Required task:
Reproduce everything in the listing from the line with "Given: Open the Add Model Ollama dropdown" down to the line with "tap(261, 136)", swapping "dropdown" for "menu" and keeping all else as is. Leave out the pictures.

=== Supplied records ===

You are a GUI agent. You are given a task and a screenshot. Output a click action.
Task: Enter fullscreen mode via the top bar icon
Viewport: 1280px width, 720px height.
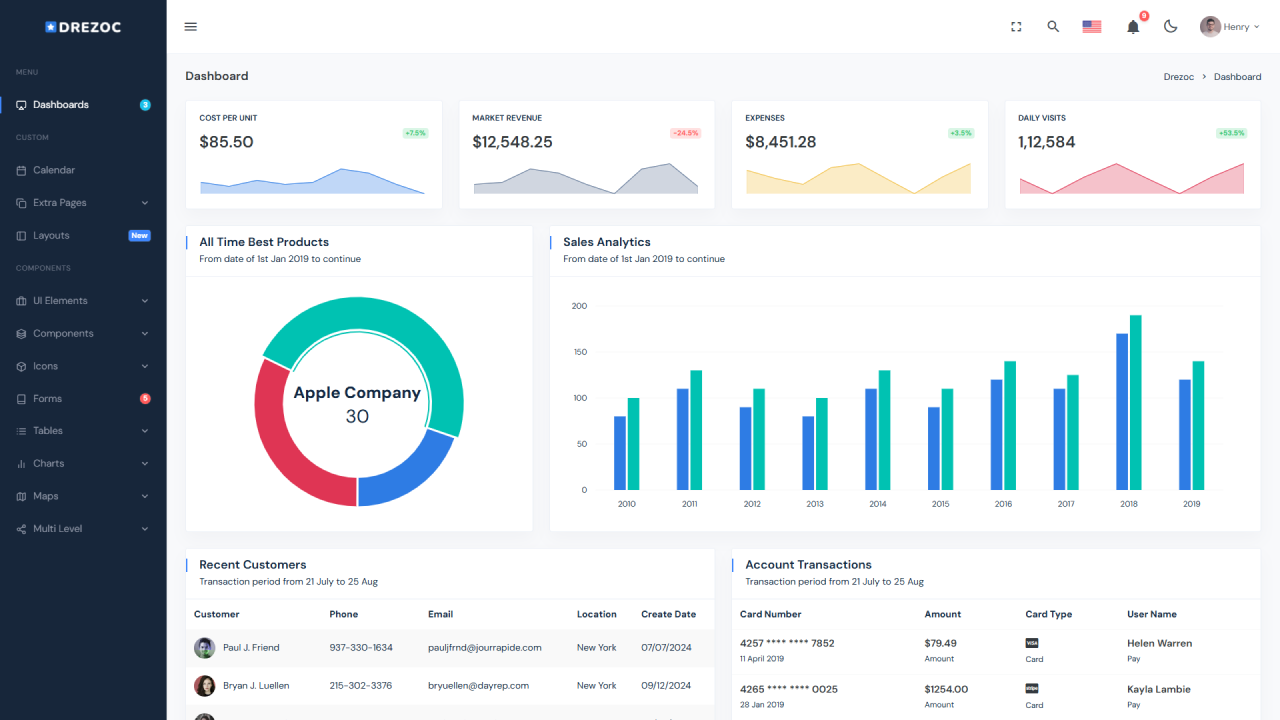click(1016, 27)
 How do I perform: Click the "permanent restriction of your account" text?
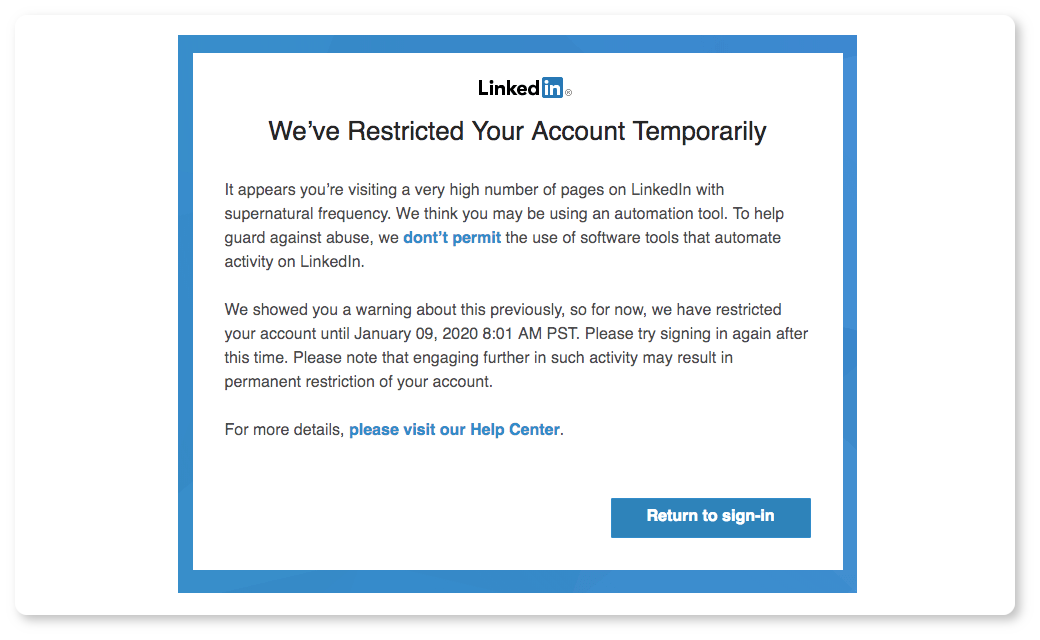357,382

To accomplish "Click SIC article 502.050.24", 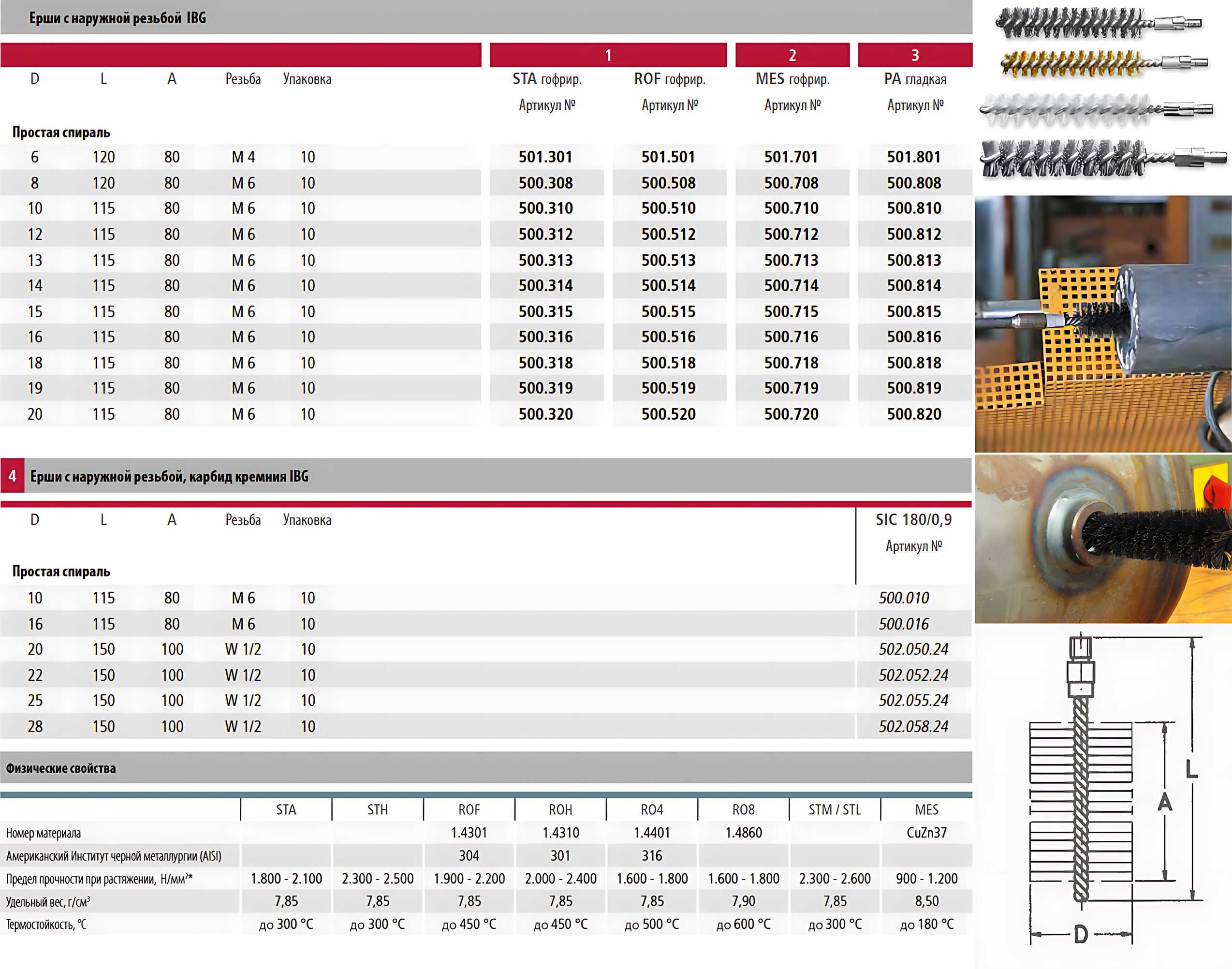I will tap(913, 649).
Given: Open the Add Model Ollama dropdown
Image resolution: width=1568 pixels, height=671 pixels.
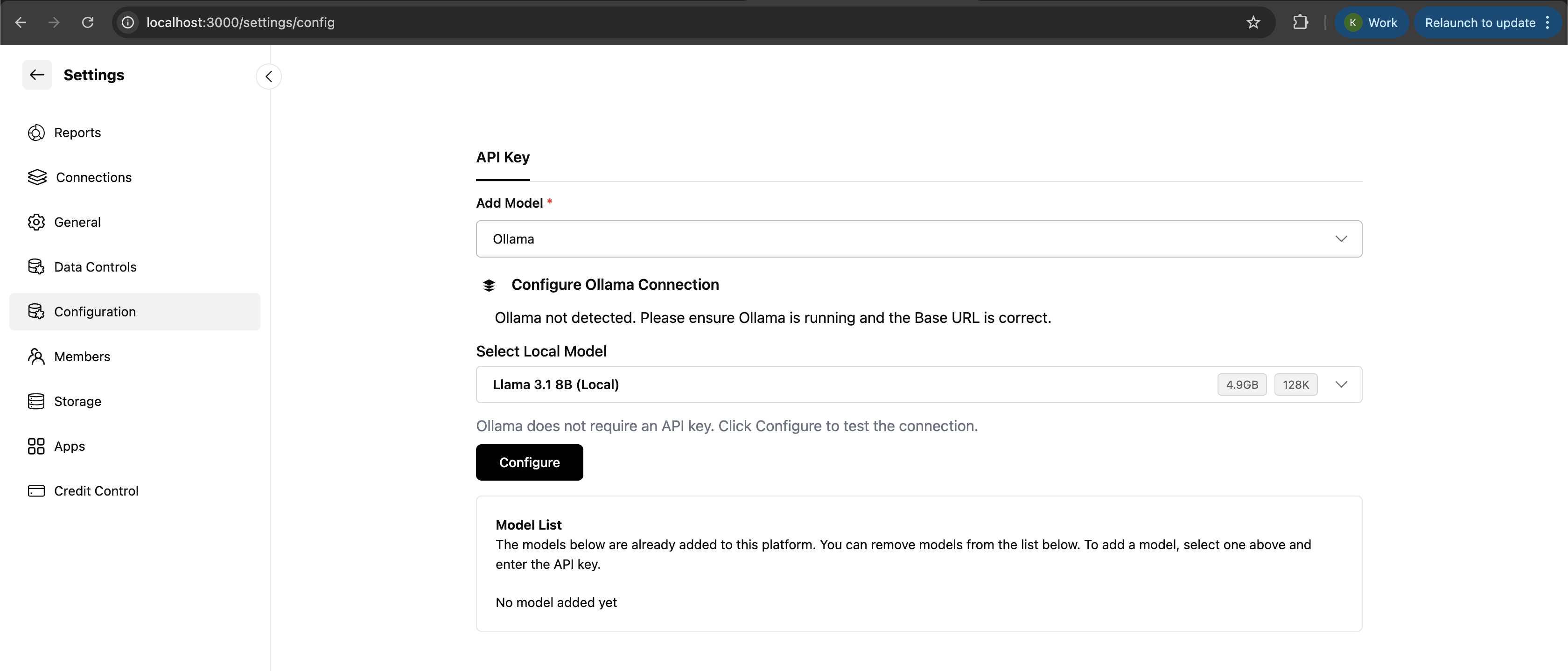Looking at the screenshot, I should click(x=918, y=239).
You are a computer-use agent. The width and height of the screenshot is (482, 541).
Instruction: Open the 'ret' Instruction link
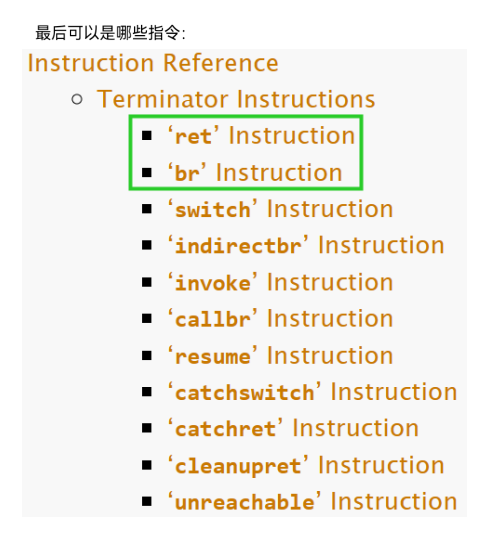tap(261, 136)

===
=== Supplied records ===

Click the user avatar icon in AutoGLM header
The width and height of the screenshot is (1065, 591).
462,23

===

Final answer:
Given: Open the Add Model Ollama menu
Image resolution: width=1568 pixels, height=671 pixels.
Looking at the screenshot, I should click(x=918, y=239).
You are a computer-use agent. The width and height of the screenshot is (482, 541).
Instruction: Open the 'ret' Instruction link
tap(261, 136)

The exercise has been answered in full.